> _Work to be completed_
For the listing below, show each line that includes the string "screenshot".

> _Material shown_
-*-

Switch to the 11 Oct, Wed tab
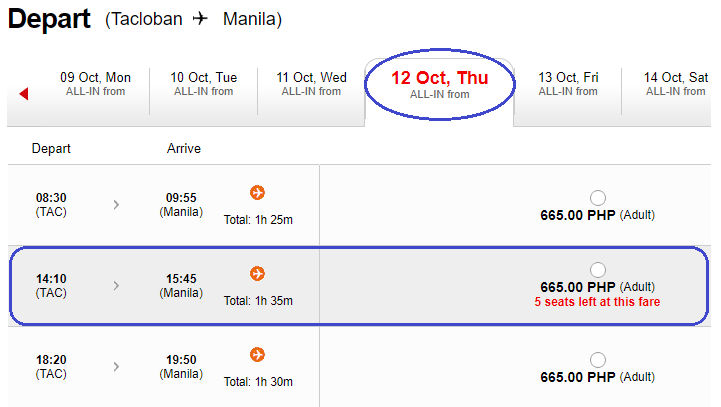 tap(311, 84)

-*-

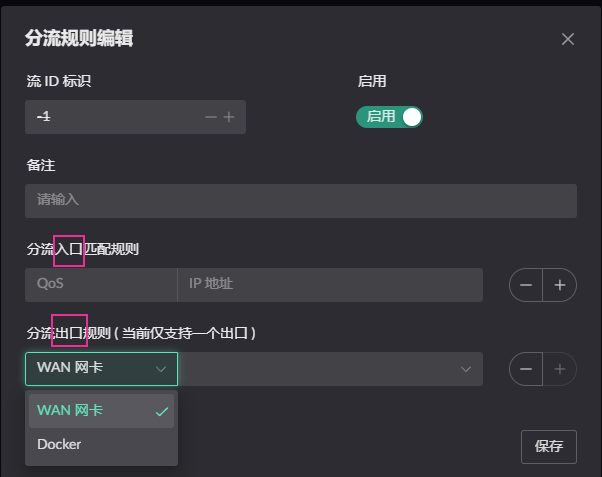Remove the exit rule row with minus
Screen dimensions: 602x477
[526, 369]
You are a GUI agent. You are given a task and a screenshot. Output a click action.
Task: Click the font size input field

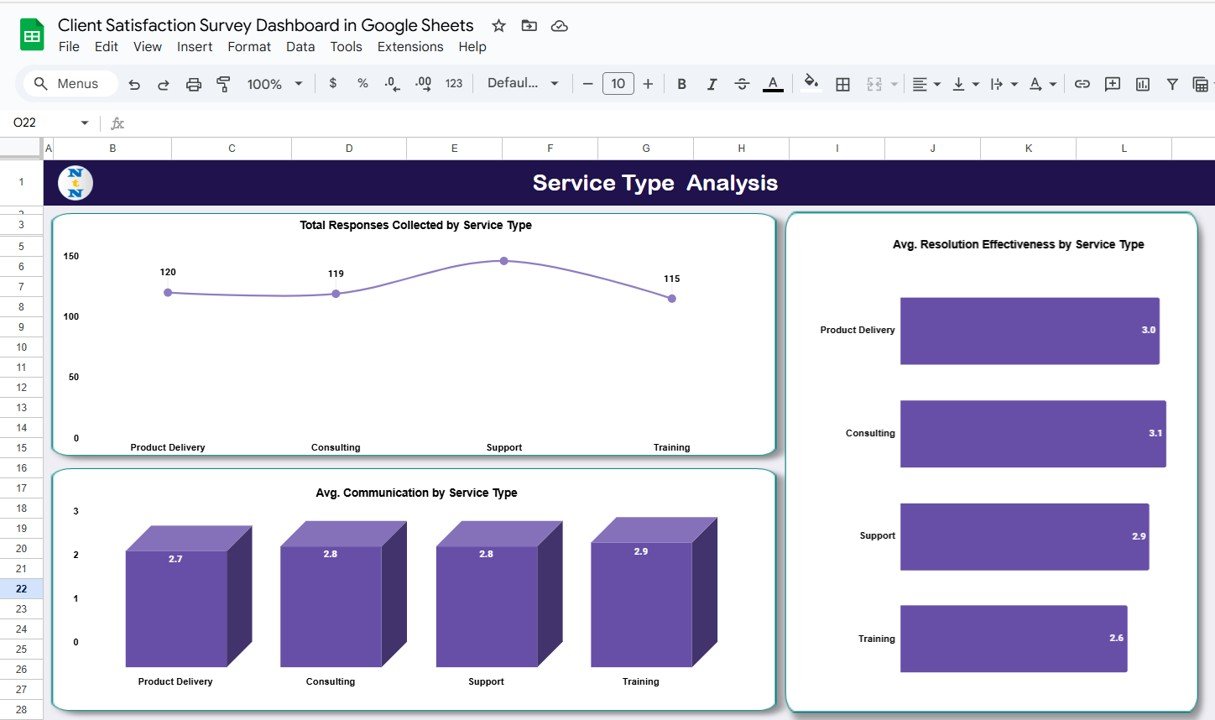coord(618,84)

-*-

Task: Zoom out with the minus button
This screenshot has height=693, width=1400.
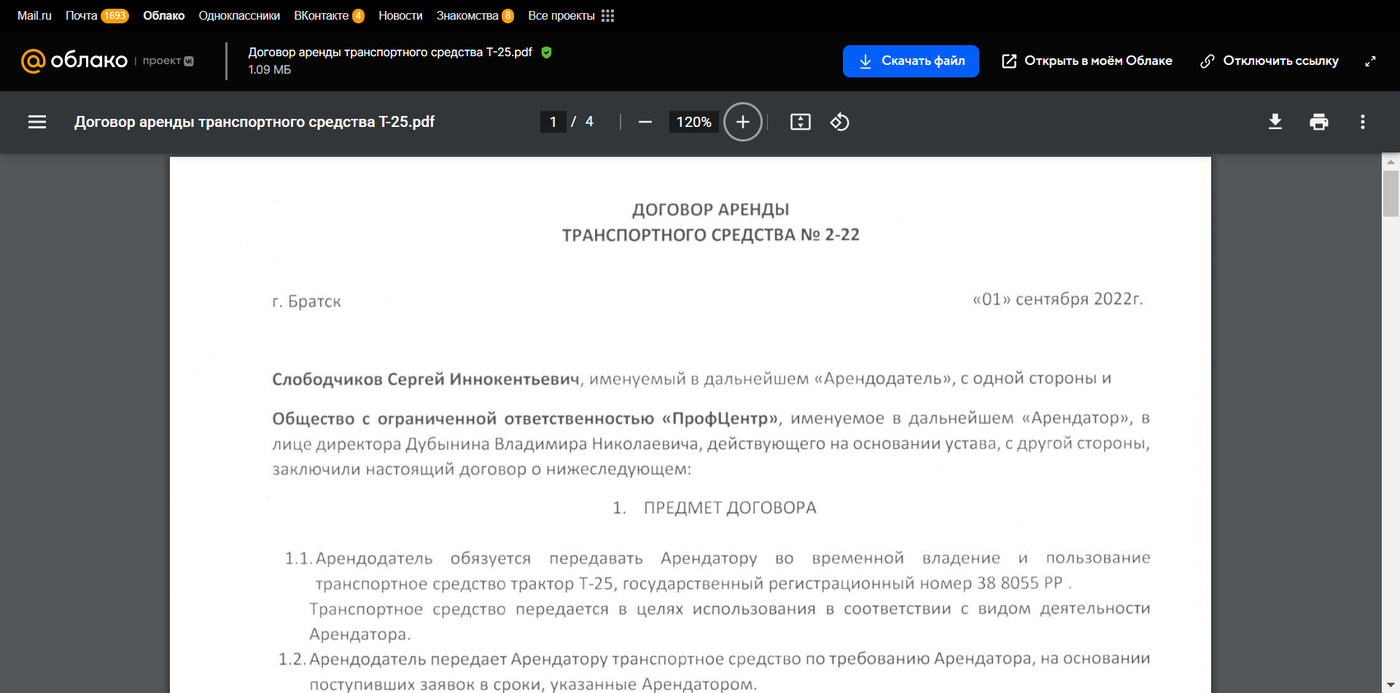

-*-

> _Written response_
You are a GUI agent. You are given a task and a screenshot. Output a click action.
This screenshot has height=693, width=1400.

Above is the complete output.